Day 50 – the art of being authentic, conscious and abundant woman series continues…. 
what I feel like saying…
A neighbour’s home caught fire recently. 
I was awaken by a burnt smell but unsure what it was, I did not go into panic mode. I stayed awake watching my kids asleep peacefully. 
Eventually, the police came and ensure everyone in the neighbourhood was safe.
Meanwhile, for me…. 
Many things ran in my head. 
The fire was very near to us but we came out unscathed and were not affected badly. It felt like the higher power has been watching over us. Feeling grateful and loved. 
But as a single parent who has gone thru this before and felt like her roof can be “robbed” anytime and that nothing is certain, I felt susceptible and vulnerable to fear. Mostly I’m fearful for my kids. 
As a parent, it’s my duty to ensure we are all protected and our basic needs are met. 

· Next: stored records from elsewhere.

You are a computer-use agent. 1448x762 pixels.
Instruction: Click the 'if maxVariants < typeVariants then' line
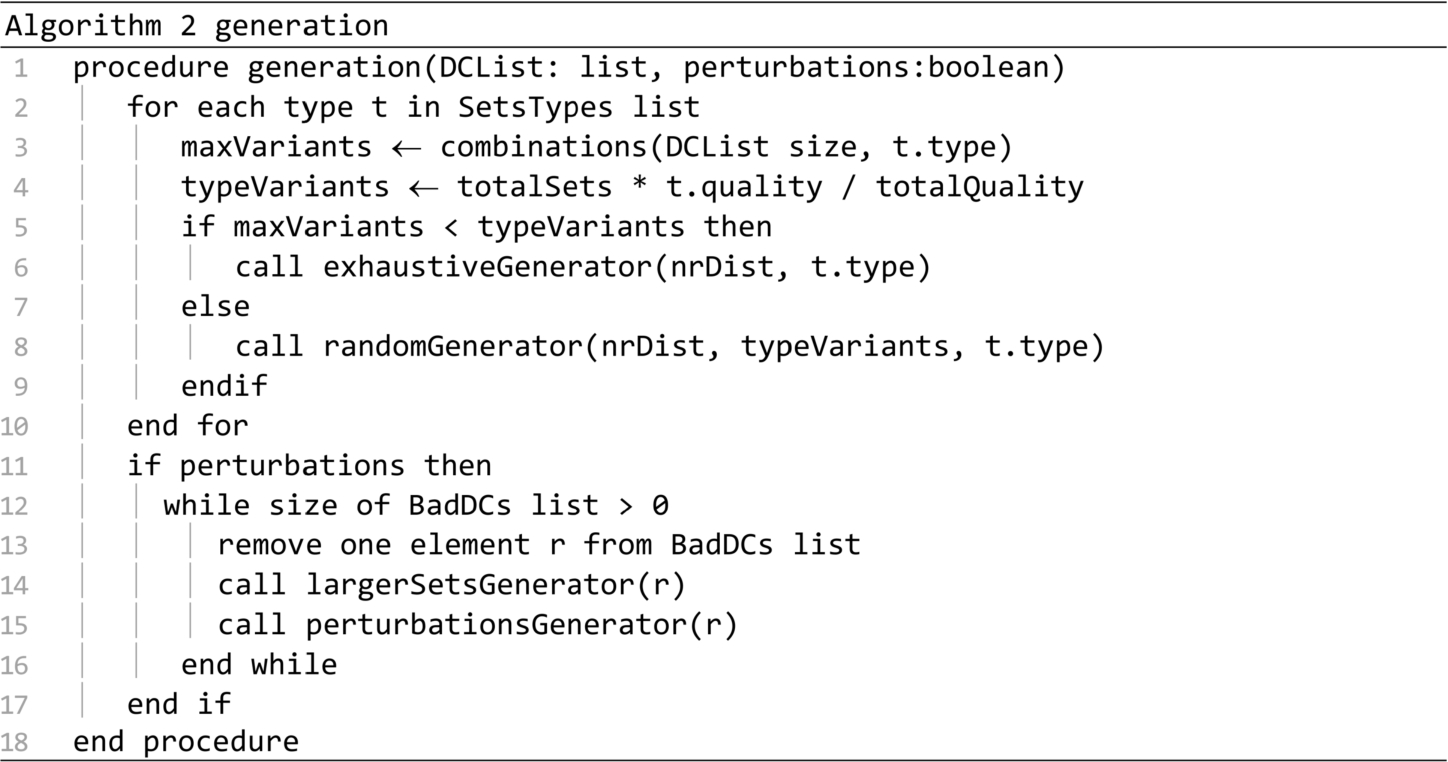coord(476,227)
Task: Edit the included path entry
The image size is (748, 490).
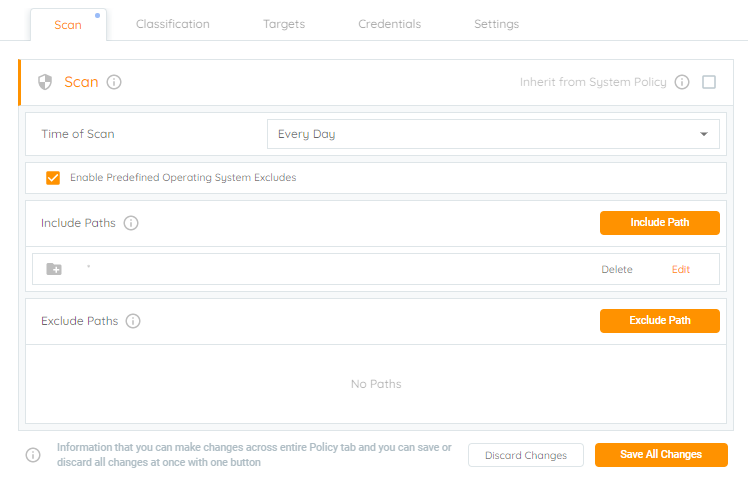Action: click(x=681, y=269)
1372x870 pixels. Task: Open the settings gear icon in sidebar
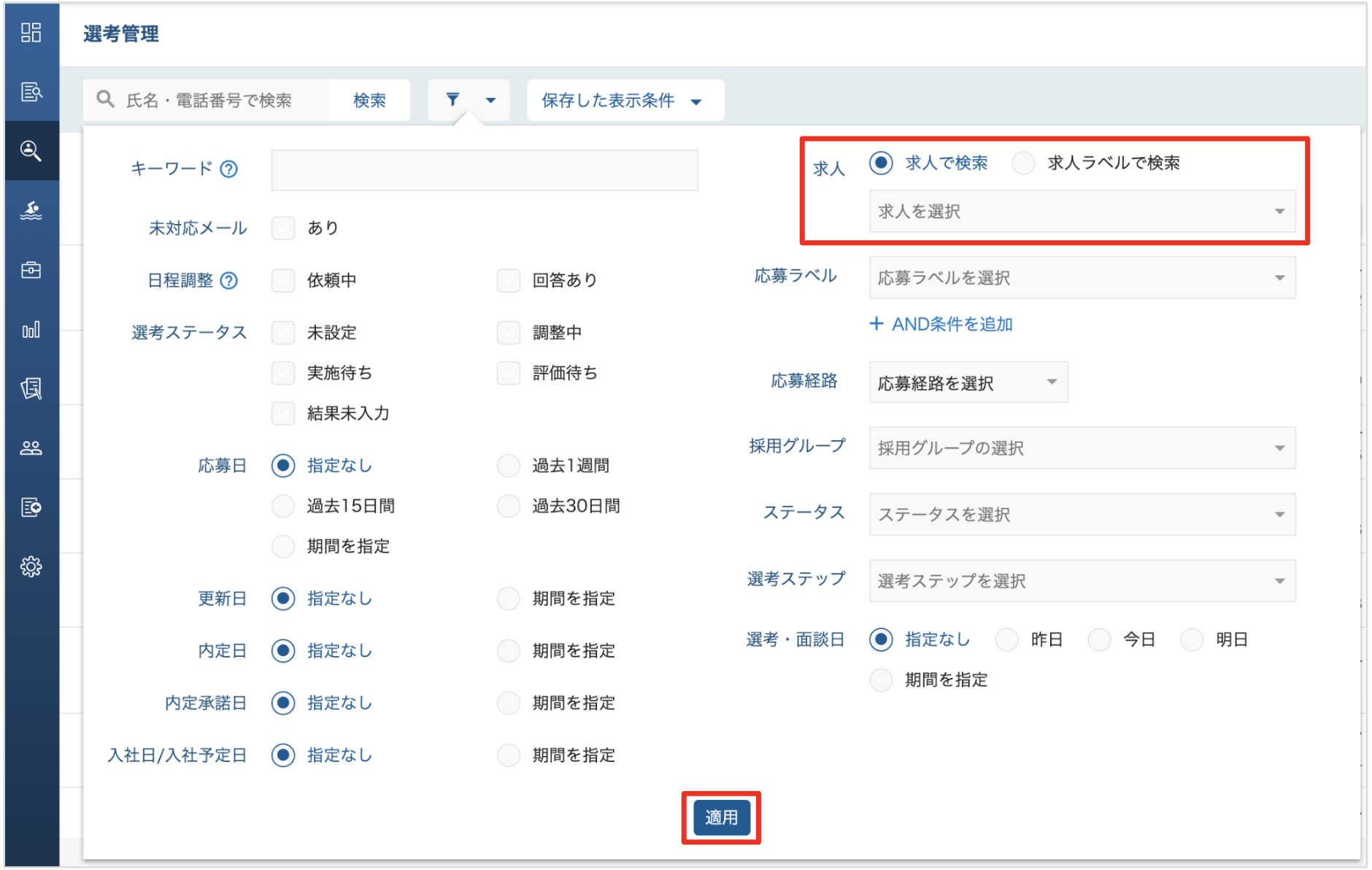point(31,566)
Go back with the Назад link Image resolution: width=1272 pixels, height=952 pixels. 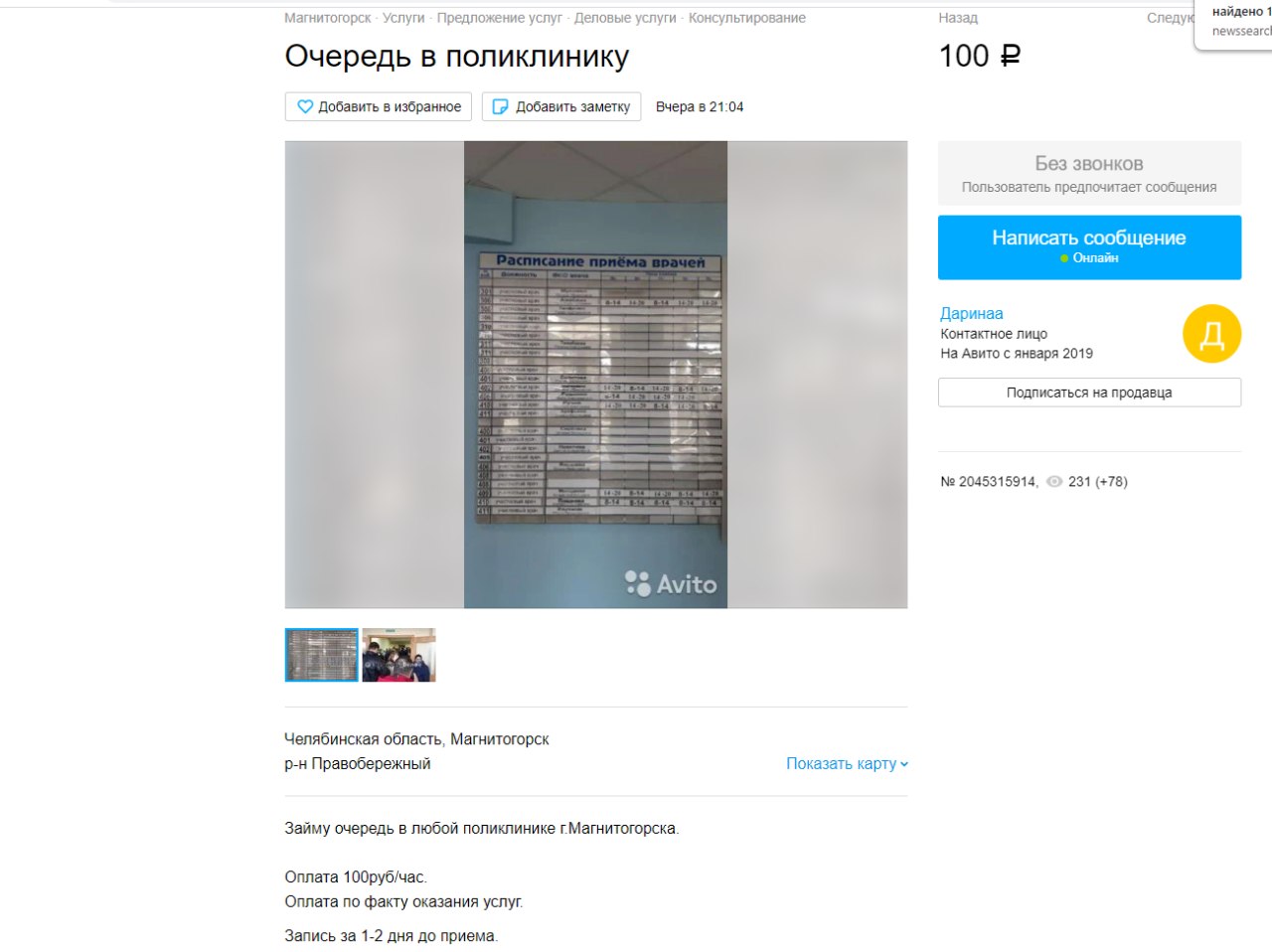pos(958,18)
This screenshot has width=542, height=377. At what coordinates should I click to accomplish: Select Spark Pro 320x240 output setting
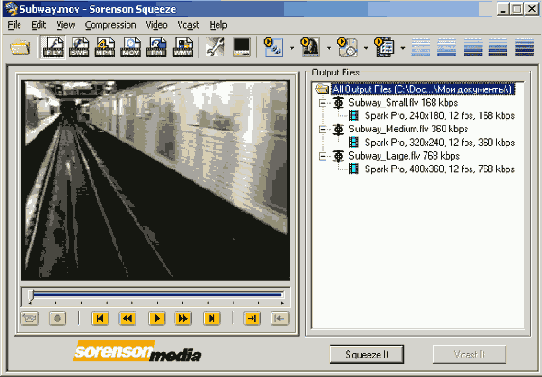coord(440,142)
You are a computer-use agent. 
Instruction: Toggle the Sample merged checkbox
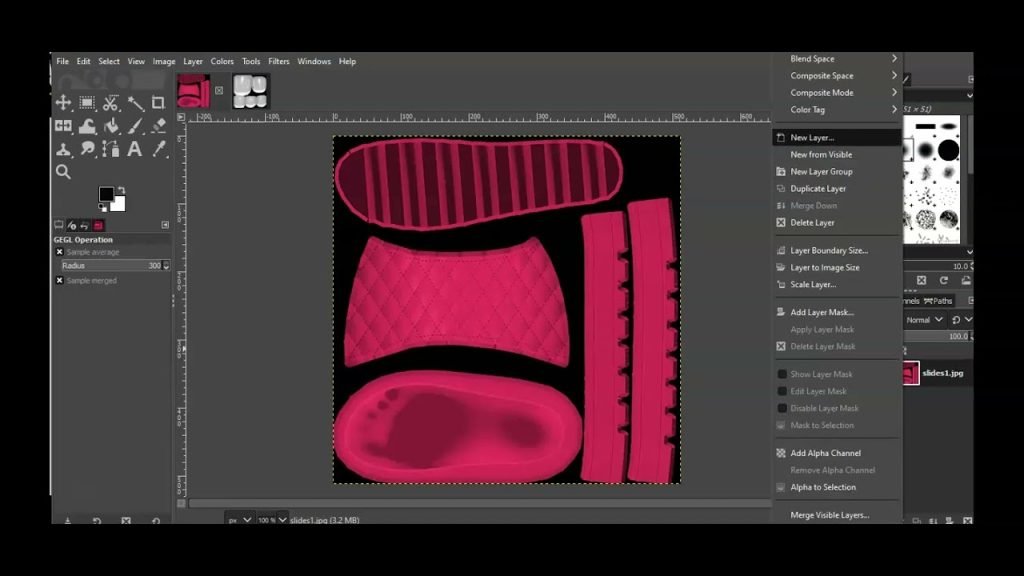59,281
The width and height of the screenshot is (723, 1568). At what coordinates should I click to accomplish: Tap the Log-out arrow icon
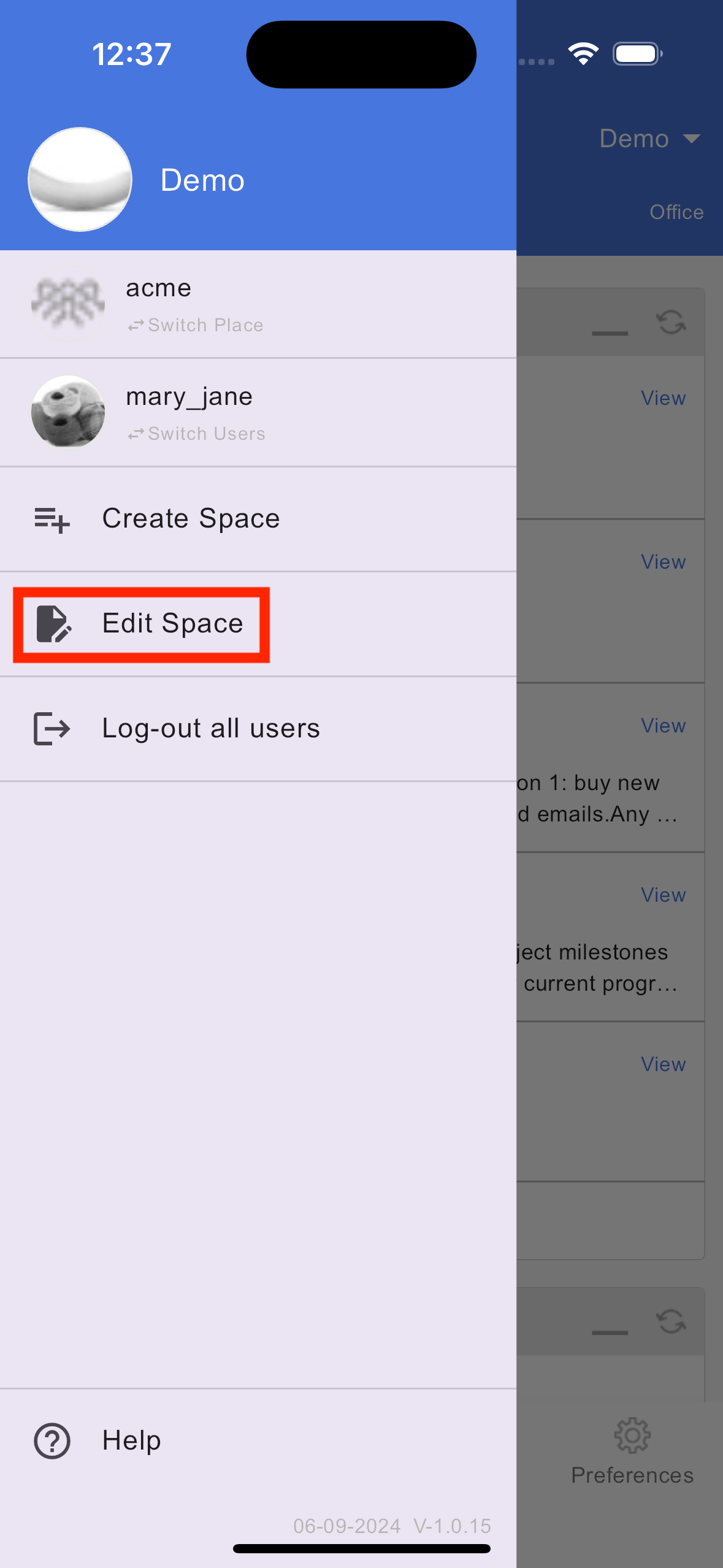[52, 729]
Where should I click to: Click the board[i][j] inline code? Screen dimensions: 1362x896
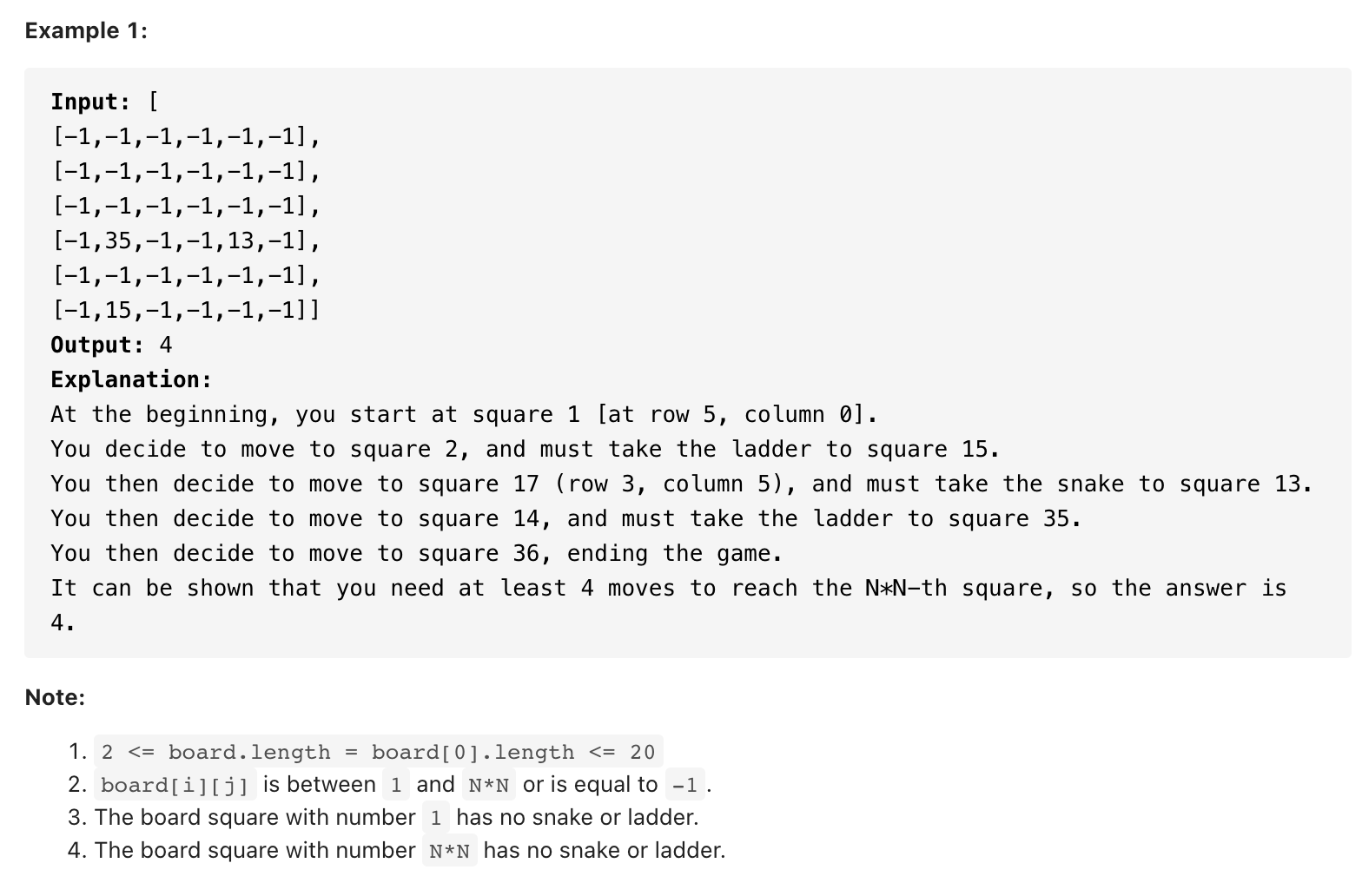[175, 785]
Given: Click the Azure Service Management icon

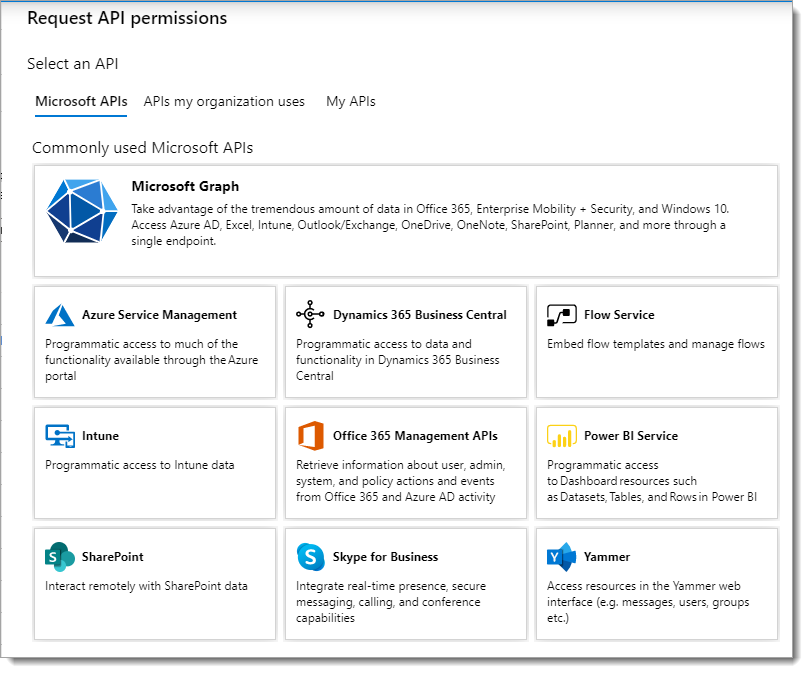Looking at the screenshot, I should pos(60,315).
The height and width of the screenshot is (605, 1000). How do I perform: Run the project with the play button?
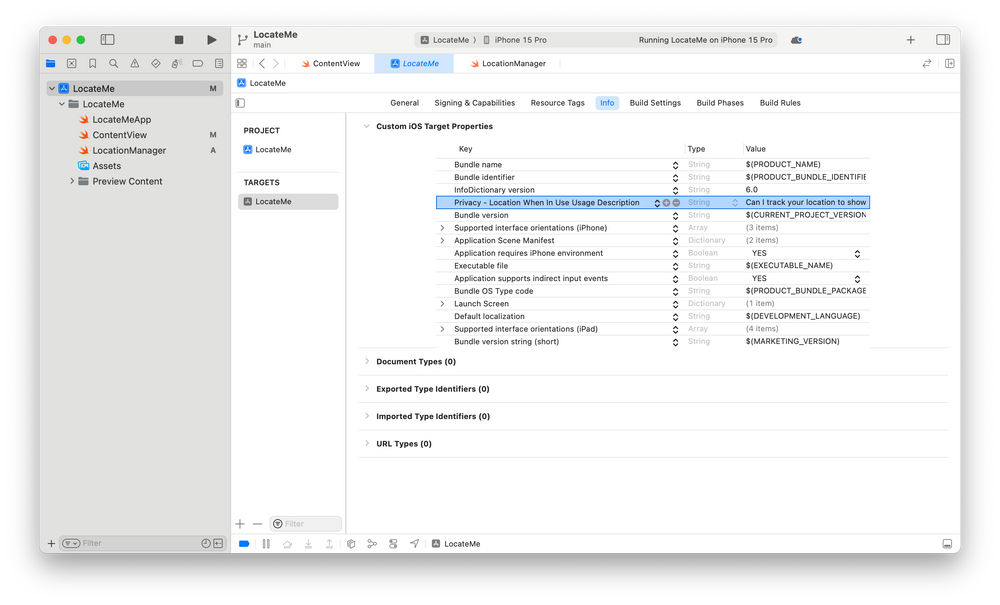click(211, 39)
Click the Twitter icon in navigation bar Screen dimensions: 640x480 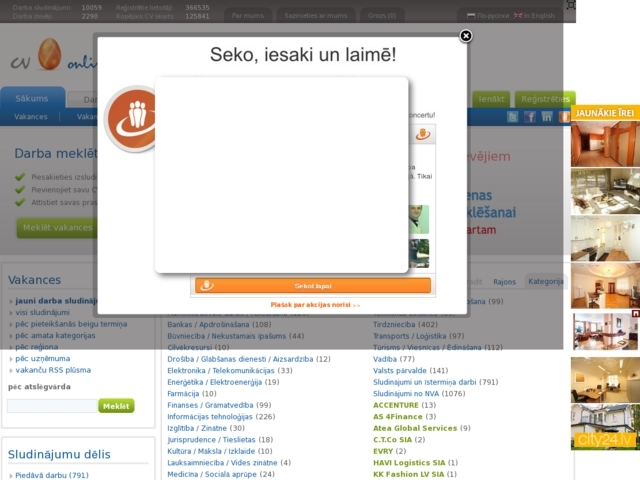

After the passing of my mom, I’ve never felt more alone. She always had our back with my step father even though they lived far away. 
Though my step dad has continued to watch us from afar, it never felt the same. 
You see, me and mom had powerful telepathic connection. And that connection has departed with her. 
I felt orphaned in this world of 7 billion people. 
But I also acknowledged my neighbours’ kind intentions to watch over us. 
At the end of the day, I also acknowledge our privacy behind closed doors. 
Where am I going with this? 
It felt that the fire was there to remind us all of something. We each was left with different lessons to learn and unlearn. 
As a parent who had been “homeless”, this fire triggered that fear within me. As human protectors for my kids, I felt as if I was powerless to do anything. 
And a chaotic slur of what-ifs played endlessly in my head. I grew hopeless and helpless. And I went into a frenzy fearful mode. 
When I caught my chaotic mind, consciously…. 
I then take a few deep breaths. I noticed the many abundance and peaceful things around me and give thanks. 
And I realised, that there is no certainty in life. People come and go. There is up and down, and sometimes life goes right, and or left and sometimes totally off our chartered plans. 
This is not supposed to be my concern. 
There is no way I can be 100% in control of life. But I can be responsible, by being conscious and aware. 
So when that happens, I knew someone always have our back, a greater power… A higher authority…. the Universe. 
And I surrendered all that I cannot control to the Almighty. 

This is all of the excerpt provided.